Thursday, June 24, 2021

ROOFS OR CEILINGS?

Milton Friedman and George Stigler use historical accounts from San Fransciso and New York City to compare the effects of using price to ration housing with what happens when the government imposes rent controls. (FEE, 1946). They classify what happens when the government imposes rent controls as using chance and favoritism to ration housing.

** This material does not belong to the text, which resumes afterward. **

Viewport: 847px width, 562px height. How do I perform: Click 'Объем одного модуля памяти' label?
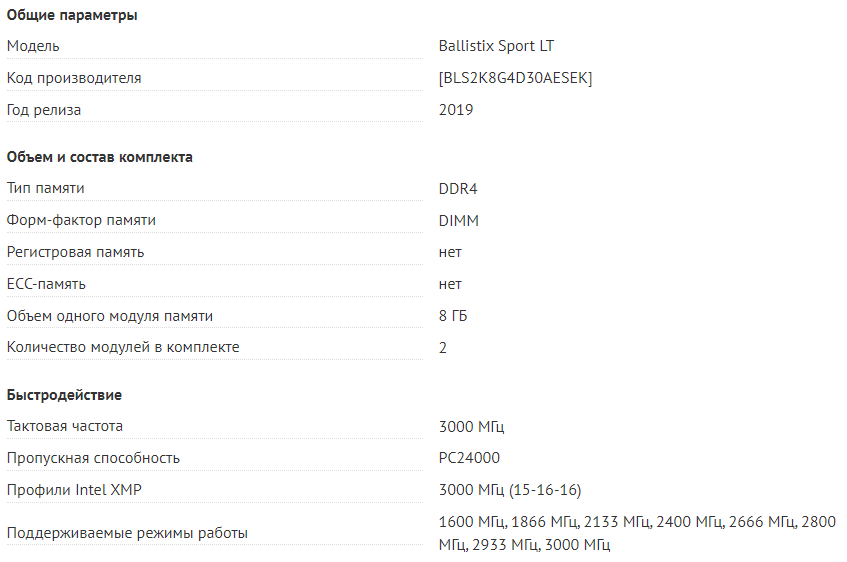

Here are some money quotes.

  1. "In both 1906 and 1946, San Francisco was faced with the problem that now confronts the entire nation: how can a relatively fixed amount of housing be divided {that is, rationed) among people who wish much more until new construction can fill the gap? In 1906 the rationing was done by higher rents. In 1946, the use of higher rents to ration housing has been made illegal by the imposition of rent ceilings, and the rationing is by chance and favoritism. A third possibility would be for OPA to undertake the rationing."
  2. "Advertisements in the San Francisco Chronicle again document the effect of rent ceilings. In 1906, after the earthquake, when rents were free to rise, there was 1 'wanted to rent' for every 10 'houses or apartments for rent'; in 1946, there were 375 'wanted for rent' for every 10 'for rent.'”
  3. "Rent ceilings, therefore, cause haphazard and arbitrary allocation of space, inefficient use of space, retardation of new construction and indefinite continuance of rent ceilings, or subsidization of new construction and a future depression in residential building. Formal rationing by public authority would probably make matters still worse."